#### Material supplied:
• • • •

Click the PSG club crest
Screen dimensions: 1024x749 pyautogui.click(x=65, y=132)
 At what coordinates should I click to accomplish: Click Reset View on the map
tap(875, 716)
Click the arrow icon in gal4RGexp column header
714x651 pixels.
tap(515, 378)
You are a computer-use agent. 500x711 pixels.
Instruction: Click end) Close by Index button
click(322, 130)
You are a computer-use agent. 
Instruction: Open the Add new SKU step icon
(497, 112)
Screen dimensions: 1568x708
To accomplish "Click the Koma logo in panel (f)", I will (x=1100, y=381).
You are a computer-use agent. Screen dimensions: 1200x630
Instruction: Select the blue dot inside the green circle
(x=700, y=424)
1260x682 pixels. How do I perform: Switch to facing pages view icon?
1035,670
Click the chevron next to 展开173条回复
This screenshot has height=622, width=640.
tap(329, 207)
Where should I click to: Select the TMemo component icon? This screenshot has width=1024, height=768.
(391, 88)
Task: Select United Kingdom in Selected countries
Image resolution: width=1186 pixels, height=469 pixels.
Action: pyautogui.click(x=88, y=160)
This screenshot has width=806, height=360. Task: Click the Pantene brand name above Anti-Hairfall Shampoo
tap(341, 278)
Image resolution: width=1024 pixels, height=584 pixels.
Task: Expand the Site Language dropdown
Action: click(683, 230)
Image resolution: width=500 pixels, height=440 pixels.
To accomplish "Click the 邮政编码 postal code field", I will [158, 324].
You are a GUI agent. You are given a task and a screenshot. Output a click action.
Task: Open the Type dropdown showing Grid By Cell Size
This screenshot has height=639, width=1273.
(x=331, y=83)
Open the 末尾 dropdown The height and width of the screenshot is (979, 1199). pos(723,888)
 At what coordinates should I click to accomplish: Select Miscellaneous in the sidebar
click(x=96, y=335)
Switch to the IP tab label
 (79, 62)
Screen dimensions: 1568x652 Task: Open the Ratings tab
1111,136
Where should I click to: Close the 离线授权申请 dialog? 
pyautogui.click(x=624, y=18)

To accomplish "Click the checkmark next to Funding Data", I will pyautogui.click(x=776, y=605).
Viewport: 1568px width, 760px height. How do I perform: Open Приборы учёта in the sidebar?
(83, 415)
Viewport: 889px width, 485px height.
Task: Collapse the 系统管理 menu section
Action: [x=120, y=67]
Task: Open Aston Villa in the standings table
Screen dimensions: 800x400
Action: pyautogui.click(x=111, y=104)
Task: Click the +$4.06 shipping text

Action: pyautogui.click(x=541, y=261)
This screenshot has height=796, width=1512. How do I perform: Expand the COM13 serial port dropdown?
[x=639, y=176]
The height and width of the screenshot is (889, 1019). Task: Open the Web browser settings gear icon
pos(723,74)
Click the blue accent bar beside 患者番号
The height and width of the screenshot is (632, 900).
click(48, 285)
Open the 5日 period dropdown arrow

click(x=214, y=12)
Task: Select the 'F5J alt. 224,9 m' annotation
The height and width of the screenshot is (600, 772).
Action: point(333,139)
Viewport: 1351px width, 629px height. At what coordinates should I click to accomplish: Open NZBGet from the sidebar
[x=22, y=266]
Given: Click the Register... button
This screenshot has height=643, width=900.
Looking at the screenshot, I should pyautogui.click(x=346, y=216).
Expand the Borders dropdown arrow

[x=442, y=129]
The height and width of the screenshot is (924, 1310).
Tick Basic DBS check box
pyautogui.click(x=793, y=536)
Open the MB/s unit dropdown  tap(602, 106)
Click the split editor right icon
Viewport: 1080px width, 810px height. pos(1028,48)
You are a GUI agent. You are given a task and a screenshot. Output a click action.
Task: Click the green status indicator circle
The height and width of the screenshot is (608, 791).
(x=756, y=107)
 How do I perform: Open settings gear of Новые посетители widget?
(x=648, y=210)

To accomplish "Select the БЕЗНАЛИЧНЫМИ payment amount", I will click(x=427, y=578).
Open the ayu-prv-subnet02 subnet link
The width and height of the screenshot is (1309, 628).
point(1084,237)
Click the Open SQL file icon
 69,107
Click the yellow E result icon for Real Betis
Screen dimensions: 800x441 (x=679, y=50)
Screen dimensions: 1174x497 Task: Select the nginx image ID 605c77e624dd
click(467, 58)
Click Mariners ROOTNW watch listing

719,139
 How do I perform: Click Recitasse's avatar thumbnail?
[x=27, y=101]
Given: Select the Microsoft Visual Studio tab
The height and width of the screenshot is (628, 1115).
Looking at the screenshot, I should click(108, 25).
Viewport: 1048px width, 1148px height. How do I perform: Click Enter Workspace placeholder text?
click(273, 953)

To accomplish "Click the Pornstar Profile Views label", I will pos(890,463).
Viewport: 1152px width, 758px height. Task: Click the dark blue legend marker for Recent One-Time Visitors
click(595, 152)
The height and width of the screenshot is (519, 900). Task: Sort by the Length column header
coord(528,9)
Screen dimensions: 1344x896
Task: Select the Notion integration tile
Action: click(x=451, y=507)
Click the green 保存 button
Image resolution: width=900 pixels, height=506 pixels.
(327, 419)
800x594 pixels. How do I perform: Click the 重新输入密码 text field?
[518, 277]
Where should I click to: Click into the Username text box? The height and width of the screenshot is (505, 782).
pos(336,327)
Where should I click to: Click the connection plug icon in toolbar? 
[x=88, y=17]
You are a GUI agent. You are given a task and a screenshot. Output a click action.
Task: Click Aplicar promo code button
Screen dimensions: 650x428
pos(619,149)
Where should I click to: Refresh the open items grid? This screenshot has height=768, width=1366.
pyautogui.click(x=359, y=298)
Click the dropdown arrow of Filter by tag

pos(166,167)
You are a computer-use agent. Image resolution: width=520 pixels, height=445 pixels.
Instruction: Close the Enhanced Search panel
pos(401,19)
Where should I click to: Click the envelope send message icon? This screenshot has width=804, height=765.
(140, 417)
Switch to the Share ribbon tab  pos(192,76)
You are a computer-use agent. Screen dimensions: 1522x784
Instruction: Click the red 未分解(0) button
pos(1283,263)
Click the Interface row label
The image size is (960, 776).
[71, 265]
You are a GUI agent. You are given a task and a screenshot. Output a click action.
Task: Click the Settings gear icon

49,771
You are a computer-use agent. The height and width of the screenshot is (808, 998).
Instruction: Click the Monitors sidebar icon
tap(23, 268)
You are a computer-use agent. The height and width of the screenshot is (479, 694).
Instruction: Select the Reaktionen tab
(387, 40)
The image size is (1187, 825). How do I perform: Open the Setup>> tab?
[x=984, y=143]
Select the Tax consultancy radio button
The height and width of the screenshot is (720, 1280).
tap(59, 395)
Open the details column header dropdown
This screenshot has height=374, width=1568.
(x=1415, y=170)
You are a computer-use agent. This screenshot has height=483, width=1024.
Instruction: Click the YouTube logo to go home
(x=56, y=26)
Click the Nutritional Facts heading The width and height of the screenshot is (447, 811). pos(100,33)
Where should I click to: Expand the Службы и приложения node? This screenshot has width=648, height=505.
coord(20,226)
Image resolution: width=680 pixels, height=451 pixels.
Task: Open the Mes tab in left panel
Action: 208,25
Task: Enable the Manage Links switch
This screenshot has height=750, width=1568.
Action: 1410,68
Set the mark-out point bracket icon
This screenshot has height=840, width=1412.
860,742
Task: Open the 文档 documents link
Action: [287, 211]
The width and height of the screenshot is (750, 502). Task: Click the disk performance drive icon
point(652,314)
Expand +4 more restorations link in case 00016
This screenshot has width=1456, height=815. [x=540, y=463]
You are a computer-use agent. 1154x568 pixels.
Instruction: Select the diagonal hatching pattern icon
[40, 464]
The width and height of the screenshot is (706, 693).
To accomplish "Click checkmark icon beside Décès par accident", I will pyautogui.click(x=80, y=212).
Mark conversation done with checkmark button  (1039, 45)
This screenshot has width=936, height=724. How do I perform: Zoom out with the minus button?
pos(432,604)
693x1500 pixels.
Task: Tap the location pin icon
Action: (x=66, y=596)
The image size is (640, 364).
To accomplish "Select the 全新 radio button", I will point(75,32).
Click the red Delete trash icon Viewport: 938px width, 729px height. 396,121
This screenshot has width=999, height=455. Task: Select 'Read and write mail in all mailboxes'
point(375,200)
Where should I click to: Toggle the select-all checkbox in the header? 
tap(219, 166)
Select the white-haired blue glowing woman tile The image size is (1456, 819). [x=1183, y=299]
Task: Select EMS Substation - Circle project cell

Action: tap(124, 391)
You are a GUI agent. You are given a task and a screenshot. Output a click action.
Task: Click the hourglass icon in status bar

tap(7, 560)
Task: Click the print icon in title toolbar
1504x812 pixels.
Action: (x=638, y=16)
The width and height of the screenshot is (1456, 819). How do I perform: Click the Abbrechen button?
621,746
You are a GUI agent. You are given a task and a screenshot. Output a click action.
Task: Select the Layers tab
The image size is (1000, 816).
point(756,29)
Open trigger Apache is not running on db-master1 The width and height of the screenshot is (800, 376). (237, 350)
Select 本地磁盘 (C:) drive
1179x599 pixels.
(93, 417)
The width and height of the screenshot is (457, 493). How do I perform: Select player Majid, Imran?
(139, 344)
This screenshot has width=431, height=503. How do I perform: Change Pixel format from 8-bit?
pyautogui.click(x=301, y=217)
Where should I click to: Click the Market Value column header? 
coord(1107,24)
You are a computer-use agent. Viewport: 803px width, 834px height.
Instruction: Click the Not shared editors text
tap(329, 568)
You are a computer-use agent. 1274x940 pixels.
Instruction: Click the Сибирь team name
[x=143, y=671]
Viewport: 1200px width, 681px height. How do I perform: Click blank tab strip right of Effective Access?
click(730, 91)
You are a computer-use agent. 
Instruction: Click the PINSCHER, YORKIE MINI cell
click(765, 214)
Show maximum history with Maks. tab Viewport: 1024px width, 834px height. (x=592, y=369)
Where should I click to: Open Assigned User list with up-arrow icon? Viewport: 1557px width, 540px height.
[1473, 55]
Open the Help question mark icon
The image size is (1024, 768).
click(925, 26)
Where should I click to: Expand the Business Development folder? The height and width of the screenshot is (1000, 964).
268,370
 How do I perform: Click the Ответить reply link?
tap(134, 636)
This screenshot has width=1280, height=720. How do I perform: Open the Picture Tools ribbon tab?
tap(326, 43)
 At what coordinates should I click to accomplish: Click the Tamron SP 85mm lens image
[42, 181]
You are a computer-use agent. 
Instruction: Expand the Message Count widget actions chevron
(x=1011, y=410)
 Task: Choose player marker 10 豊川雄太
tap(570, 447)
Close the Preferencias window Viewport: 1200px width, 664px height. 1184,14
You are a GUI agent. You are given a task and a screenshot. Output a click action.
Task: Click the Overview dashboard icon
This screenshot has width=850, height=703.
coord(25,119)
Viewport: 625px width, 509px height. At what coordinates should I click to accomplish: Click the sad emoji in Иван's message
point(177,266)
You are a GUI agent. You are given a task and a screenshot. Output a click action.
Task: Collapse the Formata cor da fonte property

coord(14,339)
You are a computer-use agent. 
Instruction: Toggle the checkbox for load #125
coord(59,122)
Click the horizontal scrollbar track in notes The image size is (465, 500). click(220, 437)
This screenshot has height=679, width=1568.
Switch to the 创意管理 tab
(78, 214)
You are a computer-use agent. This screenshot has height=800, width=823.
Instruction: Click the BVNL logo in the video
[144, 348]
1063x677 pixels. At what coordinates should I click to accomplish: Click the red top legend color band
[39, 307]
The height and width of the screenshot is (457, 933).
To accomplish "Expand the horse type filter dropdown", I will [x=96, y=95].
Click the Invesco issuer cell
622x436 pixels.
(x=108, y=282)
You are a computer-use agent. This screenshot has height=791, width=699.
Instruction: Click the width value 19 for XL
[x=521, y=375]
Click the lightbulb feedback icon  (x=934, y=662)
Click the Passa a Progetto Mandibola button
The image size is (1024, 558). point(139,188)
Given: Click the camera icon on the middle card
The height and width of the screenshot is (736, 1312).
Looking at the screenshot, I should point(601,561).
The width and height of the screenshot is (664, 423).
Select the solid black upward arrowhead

• • • •

#### What you are asked to do:
Search the material above for the string "checkmark", and copy every line in which it turns up.

#### Solution for this task:
To accomplish "Click the checkmark next to Funding Data", I will pyautogui.click(x=776, y=605).
To accomplish "Click checkmark icon beside Décès par accident", I will pyautogui.click(x=80, y=212).
Mark conversation done with checkmark button  (1039, 45)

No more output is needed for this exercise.